■ Supplied material ■
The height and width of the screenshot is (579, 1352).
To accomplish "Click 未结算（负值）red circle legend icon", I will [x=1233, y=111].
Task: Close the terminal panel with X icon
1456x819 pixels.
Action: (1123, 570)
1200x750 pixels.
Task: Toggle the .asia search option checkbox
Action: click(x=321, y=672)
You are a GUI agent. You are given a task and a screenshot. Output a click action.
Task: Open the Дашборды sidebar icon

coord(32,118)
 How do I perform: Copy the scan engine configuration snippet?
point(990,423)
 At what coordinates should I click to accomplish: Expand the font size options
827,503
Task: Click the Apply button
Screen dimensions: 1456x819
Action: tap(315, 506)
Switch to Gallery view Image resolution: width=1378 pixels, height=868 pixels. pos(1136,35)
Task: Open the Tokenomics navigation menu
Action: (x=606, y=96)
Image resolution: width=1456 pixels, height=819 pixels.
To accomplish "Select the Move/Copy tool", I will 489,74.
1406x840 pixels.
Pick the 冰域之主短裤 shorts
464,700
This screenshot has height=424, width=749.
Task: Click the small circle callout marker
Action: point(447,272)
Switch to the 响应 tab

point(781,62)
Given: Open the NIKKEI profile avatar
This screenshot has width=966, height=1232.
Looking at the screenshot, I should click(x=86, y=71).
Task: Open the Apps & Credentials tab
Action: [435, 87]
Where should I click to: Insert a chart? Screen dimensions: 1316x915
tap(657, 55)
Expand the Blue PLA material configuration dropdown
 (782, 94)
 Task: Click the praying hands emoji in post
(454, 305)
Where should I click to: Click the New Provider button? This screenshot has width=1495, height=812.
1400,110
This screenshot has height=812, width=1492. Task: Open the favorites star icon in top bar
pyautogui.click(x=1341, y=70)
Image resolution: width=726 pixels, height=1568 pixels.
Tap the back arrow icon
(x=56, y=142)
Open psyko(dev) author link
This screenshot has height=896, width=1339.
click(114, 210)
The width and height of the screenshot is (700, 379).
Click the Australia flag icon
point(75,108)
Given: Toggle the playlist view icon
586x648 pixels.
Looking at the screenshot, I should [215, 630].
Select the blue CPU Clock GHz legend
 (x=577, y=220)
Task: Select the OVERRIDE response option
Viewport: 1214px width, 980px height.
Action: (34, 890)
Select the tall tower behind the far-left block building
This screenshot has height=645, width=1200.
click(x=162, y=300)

■ Your task ■
Show every line above that contains the word "Image", matching its capitalization exactly.

■ Task result ■
Switch to Gallery view Image resolution: width=1378 pixels, height=868 pixels. pos(1136,35)
Image resolution: width=1456 pixels, height=819 pixels.
Image resolution: width=726 pixels, height=1568 pixels.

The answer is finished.